Duchenne Muscular Dystrophy: Clinical Characteristics, Molecular Mechanisms and Management

The dystrophinopathies encompass a range of X-linked muscle disorders varying from mild to severe, including Duchenne muscular dystrophy (DMD), Becker muscular dystrophy (BMD), and DMD-associated dilated cardiomyopathy (DCM). DMD typically manifests in early childhood and progresses rapidly, with affected children becoming wheelchair-dependent by the age of 12. Increased serum CK levels are detected in almost all DMD patients. Pathogenic variants in the DMD gene affect dystrophin expression, leading to DMD. More than four thousand pathogenic variants have been identified in the DMD gene. deletions of one or more exons are the most common variants in the DMD gene and are found in 60%-70% of patients. With current genetic methods, it is possible to elucidate the molecular etiology in approximately 95% of patients. Penetrance of DMD is complete in males.
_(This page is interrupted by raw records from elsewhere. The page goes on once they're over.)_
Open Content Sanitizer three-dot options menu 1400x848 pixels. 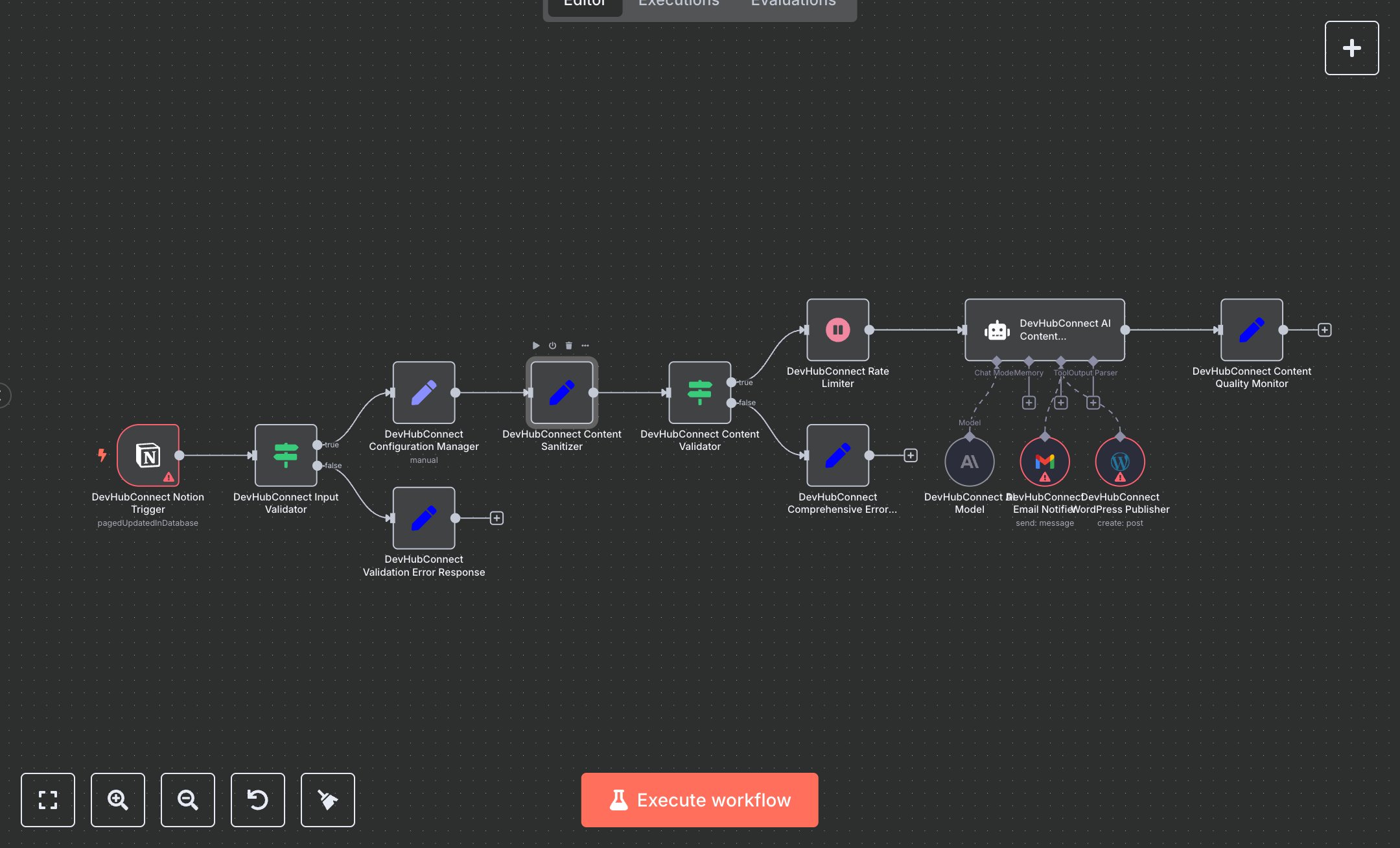(x=585, y=346)
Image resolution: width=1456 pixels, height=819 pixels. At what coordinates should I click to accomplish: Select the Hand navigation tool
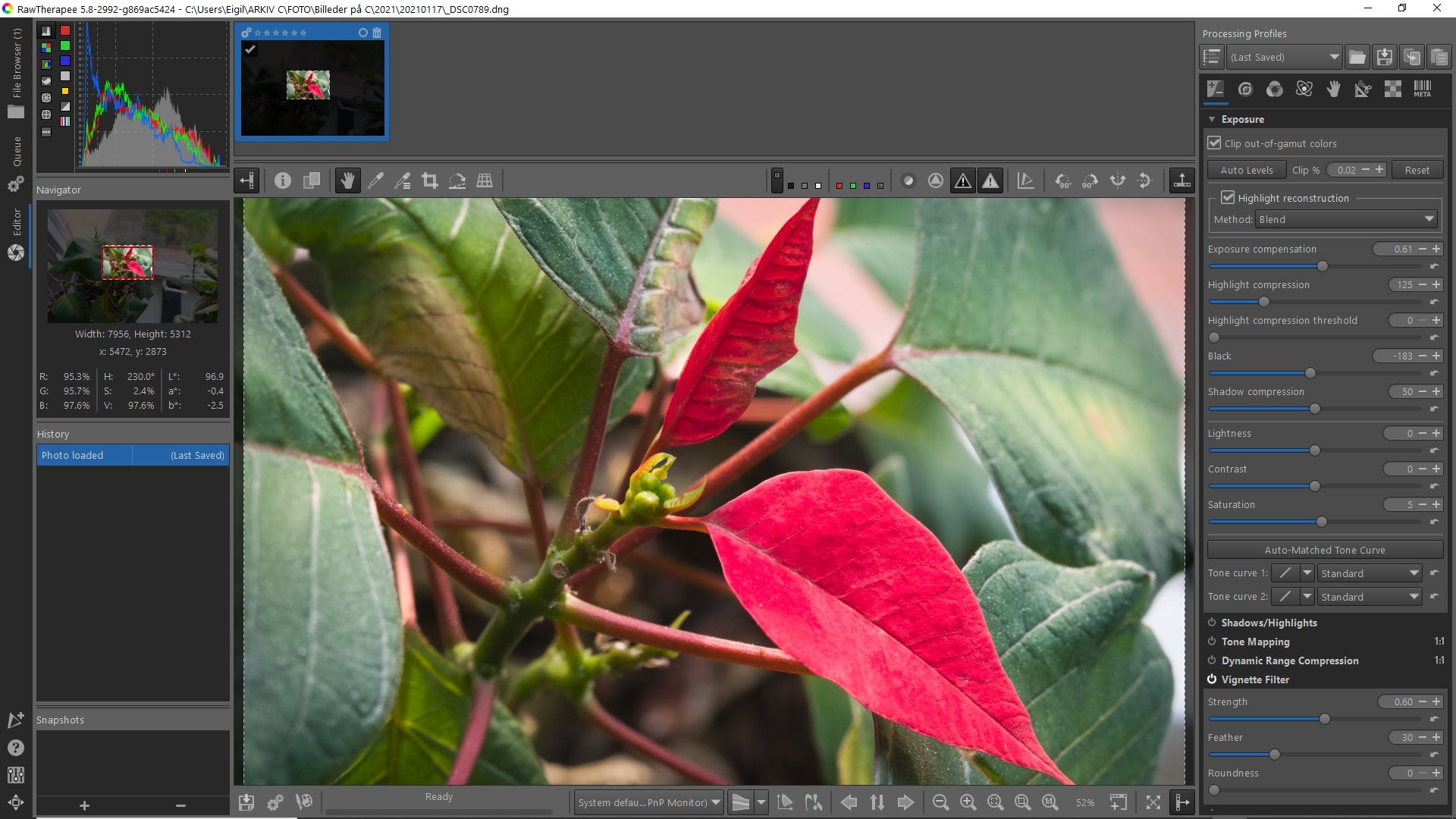point(347,180)
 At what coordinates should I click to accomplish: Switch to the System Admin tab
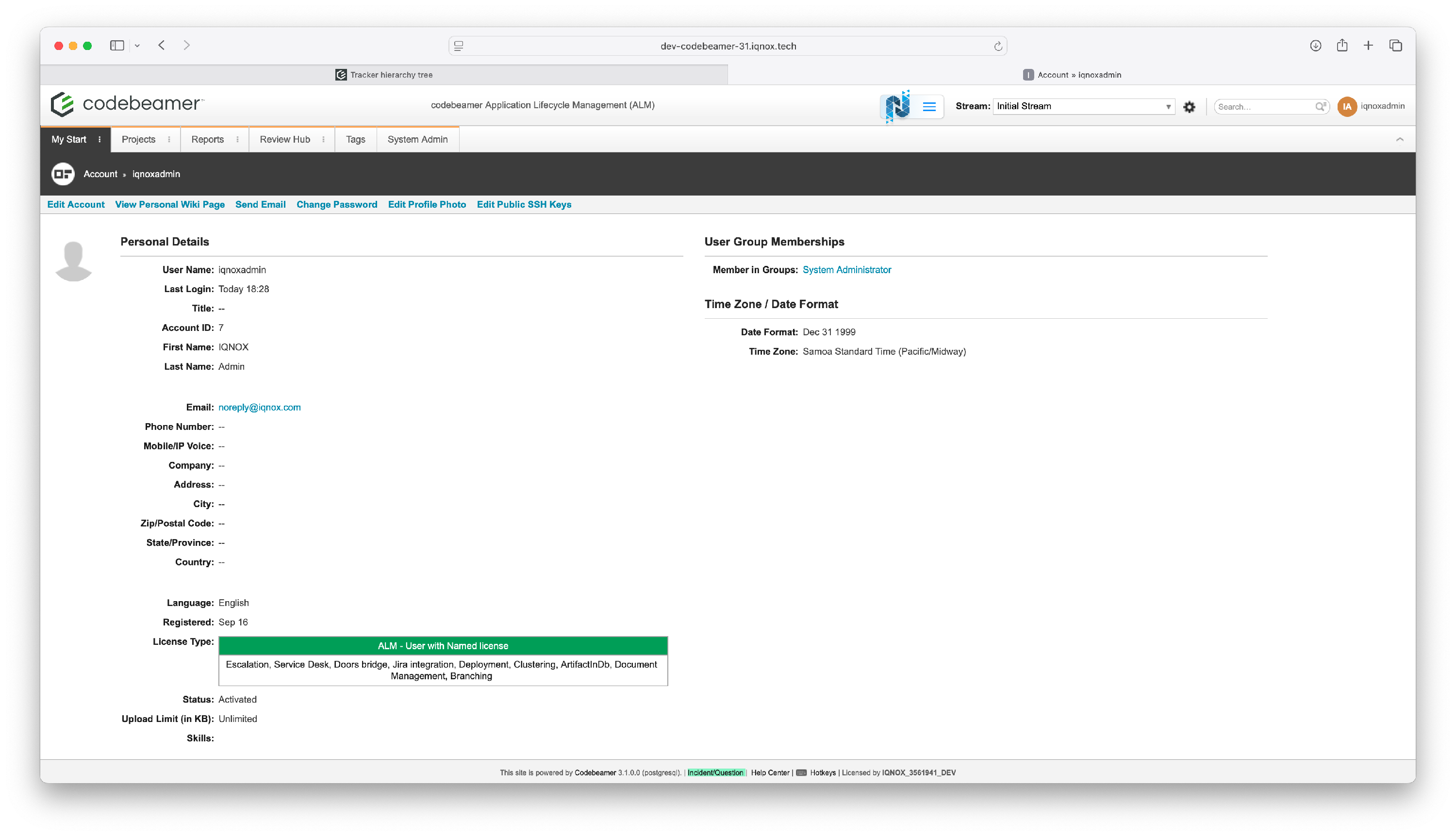pos(417,140)
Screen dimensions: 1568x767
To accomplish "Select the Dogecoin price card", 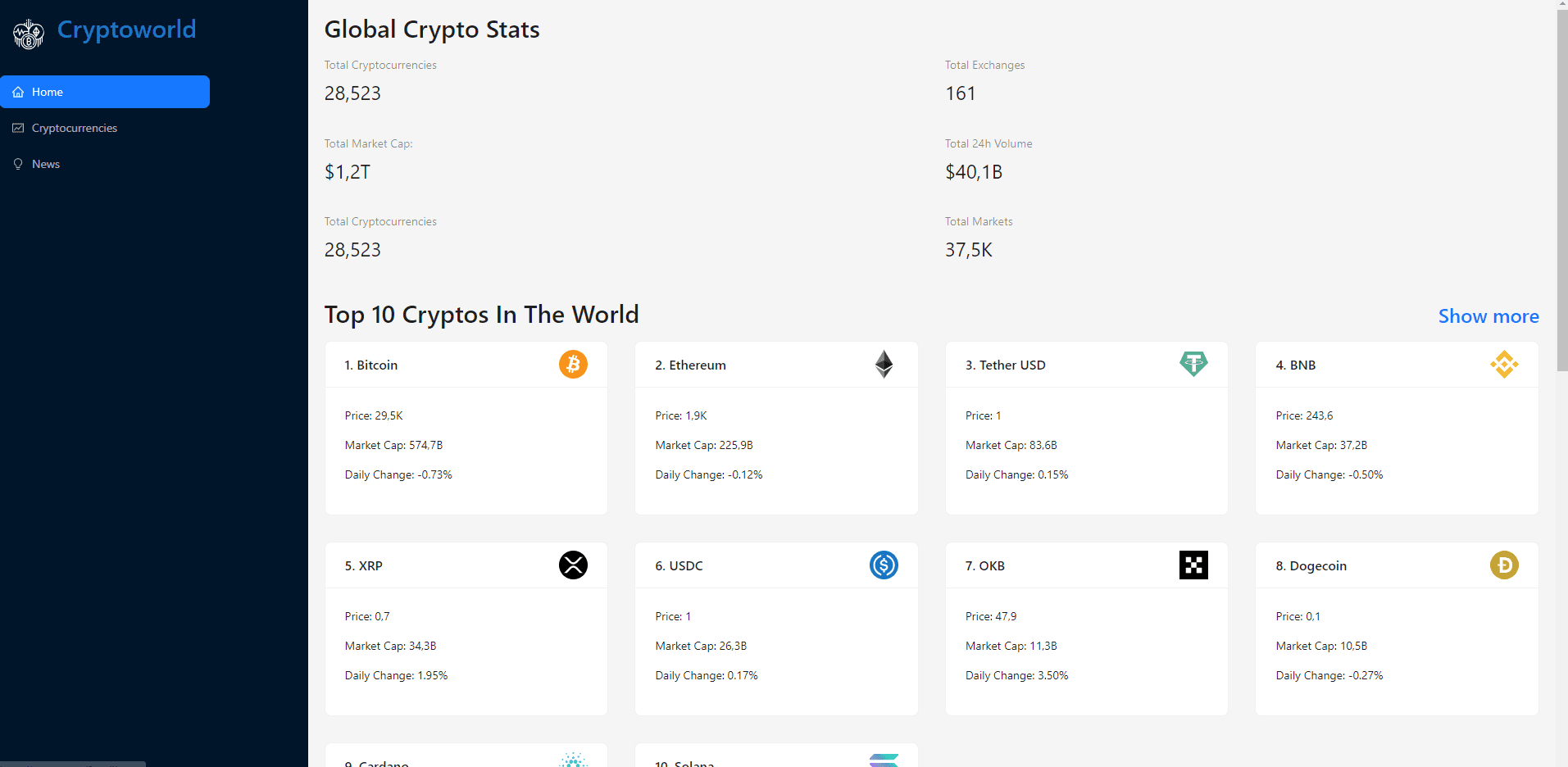I will (x=1396, y=629).
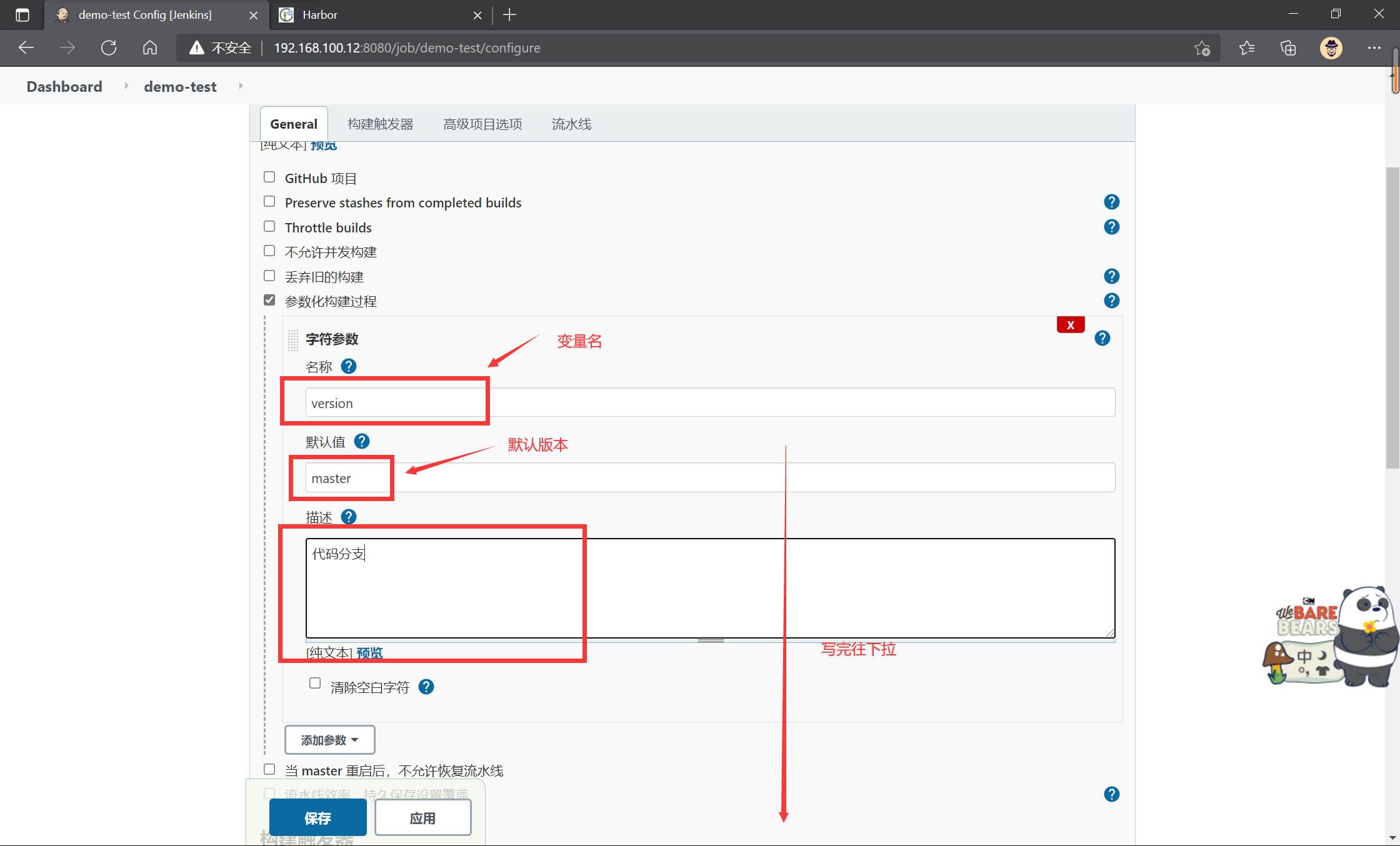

The penetrance varies in heterozygous carrier females and may depend, partly, X-chromosome inactivation (XCI) patterns. Since DMD has X-linked inheritance pattern, carrier screening should always be considered for mothers of boys with DMD. There are two important points to remember in genetic counseling for DMD. One is that 33% of DMD cases are sporadic (de novo), and the other is that the probability of germline mosaicism for DMD is 15%-20%. Sarcoglycanopathies, Emery-Dreifuss muscular dystrophy, and Barth syndrome are diseases that are included in the differential diagnosis of DMD. Since multiple systems can be affected in DMD patients, management ideally should be provided within a multidisciplinary care setting. Although corticosteroids have been shown to increase muscle strength in DMD patients and are frequently used, they are not a curative treatment. In recent years, antisense oligonucleotides and nonsense suppression therapies have emerged as variant-specific treatments. Also, several new and promising therapies have entered clinical trials or are on the horizon. In this chapter, in addition to this summary about DMD, more comprehensive information is provided.